27 de diciembre de 2007

amor carnal

Fotografía de Zoëtrix

Una mañana de mayo, al entrar en el vagón del metro camino de mi oficina, me sorprendió la imagen de una libélula enorme que leía el periódico. Estaba sentada en el asiento central de una fila de tres, con las alas extendidas hasta ocupar las dos plazas colindantes, mientras los demás, apretujados, nos esforzábamos por no perder el equilibrio asidos a la barra del techo. No se trataba de una libélula más, de las que revolotean por encima de charcas y estanques, de las que aparecen retratadas en libros infantiles o tatuadas en la espalda de alguna que otra adolescente díscola, ésta era especial: sabía leer.
Lo segundo que llamó mi atención fue que no se trataba de un periódico gratuito, de esos que reparten en la puerta de la estación, era uno de tirada nacional y venta en los quioscos, de los que cuestan un euro. Y me pregunté, ¿dónde guardará el dinero este bicho? ¿Habrá robado el diario? ¿Desde cuándo saben leer las libélulas?
Entre pregunta absurda y respuesta vacía, había llegado a mi destino sin darme cuenta. Un par de codazos y dos porfavores me permitieron acercarme despacio hasta la puerta, desde donde me giré para echar un último vistazo a aquel insecto descomunal, pero ya no estaba. Había dejado el periódico perfectamente doblado sobre el asiento y se había colocado a mi espalda —gracias al hueco dejado por un grupo de quinceañeras uniformadas—, batiendo con suavidad unas alas de casi medio metro de envergadura, que hacían un ruido monótono y punzante, parecido al de los helicópteros que sobrevuelan Madrid.
Ese zumbido me acompañó hasta la puerta principal del edificio de oficinas en el que trabajo, franqueó sin problemas el torniquete de control de acceso y se dirigió hacia los ascensores esperando —entonces yo aún no lo sabía— mi llegada.
Carmen —así como dijo llamarse más tarde— salió conmigo del ascensor en la planta diecisiete, siguió mis pasos hasta la puerta de mi despacho y al fin, cuando la curiosidad venció al miedo y me atreví a mirarla fijamente, comprobé encantado que me sonreía. Igual que me ha sonreído esta mañana mientras sobrevolaba nuestra cama.
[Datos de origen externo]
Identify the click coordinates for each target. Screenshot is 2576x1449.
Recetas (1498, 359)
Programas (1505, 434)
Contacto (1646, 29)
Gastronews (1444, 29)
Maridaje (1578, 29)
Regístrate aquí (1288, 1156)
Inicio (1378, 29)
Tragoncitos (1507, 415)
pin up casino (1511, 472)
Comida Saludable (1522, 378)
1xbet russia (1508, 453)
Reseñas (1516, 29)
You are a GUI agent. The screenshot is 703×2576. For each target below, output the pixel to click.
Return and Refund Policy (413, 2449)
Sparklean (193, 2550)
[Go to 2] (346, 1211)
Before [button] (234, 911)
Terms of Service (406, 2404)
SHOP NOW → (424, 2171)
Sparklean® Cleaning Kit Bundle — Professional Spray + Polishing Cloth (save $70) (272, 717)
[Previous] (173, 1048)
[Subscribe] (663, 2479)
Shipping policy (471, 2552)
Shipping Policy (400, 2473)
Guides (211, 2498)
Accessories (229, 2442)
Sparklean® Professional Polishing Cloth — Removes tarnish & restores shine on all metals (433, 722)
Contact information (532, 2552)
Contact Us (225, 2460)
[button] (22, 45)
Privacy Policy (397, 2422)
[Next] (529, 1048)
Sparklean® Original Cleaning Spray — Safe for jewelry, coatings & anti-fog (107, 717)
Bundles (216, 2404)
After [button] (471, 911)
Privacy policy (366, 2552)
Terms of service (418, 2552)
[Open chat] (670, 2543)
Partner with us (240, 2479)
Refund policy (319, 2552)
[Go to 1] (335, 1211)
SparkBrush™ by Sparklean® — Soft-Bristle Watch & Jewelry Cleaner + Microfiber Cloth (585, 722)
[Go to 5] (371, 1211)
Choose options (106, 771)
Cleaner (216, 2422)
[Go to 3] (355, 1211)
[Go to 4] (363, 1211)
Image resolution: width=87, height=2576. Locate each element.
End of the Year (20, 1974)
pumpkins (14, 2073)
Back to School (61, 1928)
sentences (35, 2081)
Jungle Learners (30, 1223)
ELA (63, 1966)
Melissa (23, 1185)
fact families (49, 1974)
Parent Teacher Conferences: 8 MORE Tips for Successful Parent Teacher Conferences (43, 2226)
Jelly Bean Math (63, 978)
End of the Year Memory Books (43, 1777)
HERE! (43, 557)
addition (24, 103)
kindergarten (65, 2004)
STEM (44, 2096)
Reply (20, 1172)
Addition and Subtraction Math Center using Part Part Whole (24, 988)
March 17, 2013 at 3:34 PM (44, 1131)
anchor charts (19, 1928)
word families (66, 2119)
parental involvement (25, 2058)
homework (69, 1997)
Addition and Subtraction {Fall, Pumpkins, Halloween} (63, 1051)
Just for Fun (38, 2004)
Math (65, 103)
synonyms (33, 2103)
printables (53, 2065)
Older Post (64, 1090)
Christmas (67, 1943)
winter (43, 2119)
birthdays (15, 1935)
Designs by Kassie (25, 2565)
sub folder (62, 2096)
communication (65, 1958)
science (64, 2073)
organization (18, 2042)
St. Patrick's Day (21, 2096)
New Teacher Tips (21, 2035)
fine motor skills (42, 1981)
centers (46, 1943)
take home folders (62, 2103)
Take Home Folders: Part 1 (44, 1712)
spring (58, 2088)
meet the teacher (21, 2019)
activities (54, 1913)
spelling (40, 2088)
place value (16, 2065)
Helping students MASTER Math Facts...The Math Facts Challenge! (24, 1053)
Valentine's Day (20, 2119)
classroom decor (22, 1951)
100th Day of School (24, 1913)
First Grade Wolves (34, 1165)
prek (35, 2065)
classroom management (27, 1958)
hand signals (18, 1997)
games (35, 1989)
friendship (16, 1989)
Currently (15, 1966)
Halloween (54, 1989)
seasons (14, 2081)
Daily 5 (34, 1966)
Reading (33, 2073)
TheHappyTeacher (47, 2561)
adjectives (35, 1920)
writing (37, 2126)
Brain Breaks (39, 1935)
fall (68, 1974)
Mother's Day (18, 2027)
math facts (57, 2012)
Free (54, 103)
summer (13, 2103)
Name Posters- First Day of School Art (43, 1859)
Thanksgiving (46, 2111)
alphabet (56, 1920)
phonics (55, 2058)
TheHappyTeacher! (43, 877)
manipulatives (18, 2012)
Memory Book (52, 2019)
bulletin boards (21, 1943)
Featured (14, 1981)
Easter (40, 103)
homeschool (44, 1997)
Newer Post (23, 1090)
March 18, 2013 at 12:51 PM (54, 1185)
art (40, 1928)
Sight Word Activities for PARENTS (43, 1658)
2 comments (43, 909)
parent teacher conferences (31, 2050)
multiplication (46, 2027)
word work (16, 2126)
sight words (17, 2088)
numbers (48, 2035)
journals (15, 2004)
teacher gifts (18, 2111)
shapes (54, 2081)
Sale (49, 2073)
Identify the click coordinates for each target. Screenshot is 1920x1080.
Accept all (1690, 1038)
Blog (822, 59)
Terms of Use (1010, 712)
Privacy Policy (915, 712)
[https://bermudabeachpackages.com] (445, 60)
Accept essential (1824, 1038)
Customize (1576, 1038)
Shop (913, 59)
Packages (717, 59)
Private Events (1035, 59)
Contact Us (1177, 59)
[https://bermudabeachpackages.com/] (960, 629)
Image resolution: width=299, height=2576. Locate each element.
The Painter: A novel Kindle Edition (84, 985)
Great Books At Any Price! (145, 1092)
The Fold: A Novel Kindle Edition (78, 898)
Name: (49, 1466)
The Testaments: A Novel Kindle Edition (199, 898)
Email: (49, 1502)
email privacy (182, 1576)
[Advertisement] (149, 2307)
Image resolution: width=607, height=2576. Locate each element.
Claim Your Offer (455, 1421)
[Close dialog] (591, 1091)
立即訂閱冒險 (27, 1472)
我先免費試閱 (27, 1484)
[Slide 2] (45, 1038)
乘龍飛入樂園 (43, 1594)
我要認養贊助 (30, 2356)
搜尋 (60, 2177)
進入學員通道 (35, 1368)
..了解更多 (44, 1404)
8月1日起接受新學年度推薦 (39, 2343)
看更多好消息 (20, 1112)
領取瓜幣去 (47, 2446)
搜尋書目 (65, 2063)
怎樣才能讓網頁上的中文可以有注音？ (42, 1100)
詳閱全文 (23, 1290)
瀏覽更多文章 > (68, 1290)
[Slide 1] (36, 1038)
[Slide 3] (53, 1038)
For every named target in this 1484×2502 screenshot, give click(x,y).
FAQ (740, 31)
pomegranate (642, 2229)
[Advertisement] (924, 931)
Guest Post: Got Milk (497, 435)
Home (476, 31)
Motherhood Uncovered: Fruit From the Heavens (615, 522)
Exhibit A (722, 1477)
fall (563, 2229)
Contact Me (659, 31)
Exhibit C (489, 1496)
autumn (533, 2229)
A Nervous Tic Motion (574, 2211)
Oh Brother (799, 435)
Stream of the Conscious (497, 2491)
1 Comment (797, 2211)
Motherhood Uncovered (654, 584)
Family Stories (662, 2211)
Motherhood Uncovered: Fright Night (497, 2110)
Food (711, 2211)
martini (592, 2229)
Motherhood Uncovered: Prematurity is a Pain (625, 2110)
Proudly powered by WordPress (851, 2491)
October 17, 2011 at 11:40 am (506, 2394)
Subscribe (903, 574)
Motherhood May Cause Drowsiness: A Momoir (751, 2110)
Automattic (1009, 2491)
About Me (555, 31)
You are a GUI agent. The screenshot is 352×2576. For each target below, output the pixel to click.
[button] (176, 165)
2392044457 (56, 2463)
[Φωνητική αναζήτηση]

Mis padres, al principio, disimularon con torpeza su malestar ante esta extraña relación amorosa, pero no pudieron —no supieron, tal vez— reprimir el asco ante la visión de su primer nieto alado. Tampoco en la maternidad se esforzaron por fingir aprecio hacia mi primogénito; incluso una de las enfermeras se atrevió a calificarlo de engendro. Carmen la oyó desde su habitación, seis plantas más abajo, y aunque ya habíamos discutido antes sobre sus costumbres antropófagas, no pudo evitar matarla. Ni comérsela.
Debería haberle puesto remedio antes, lo sé, y oportunidades tuve para hacerlo, pero al principio, como entre enamorados se perdonan con placer casi todos los mordiscos, pues te dejas hacer. Y los pájaros, los ratones y hasta los insectos, bien mirados, llegan a parecerte apetecibles cuando te los ofrece tu amada.
Quizá cuando la encontré en el patio trasero devorando al gato persa de la vecina, podría haber adoptado una actitud más contrariada, como si de verdad me estuviera molestando. Y sobre todo, flaqueé aquella vez en la que arrancó de cuajo el brazo izquierdo de un urbano que pretendía multarla y se lo empezó a comer en plena calle. Sé que ahora ya es tarde para lamentos.
Cada mañana, cuando la veo salir con los tres pequeños por encima de la valla, en perfecta formación de caza, alzando después el vuelo en círculos concéntricos perfectos —mamá en el más exterior, controlando la evolución de los cachorros que juegan a hacer espirales cuando creen que ella no les ve—, solo espero que mis alas terminen de desarrollarse cuanto antes.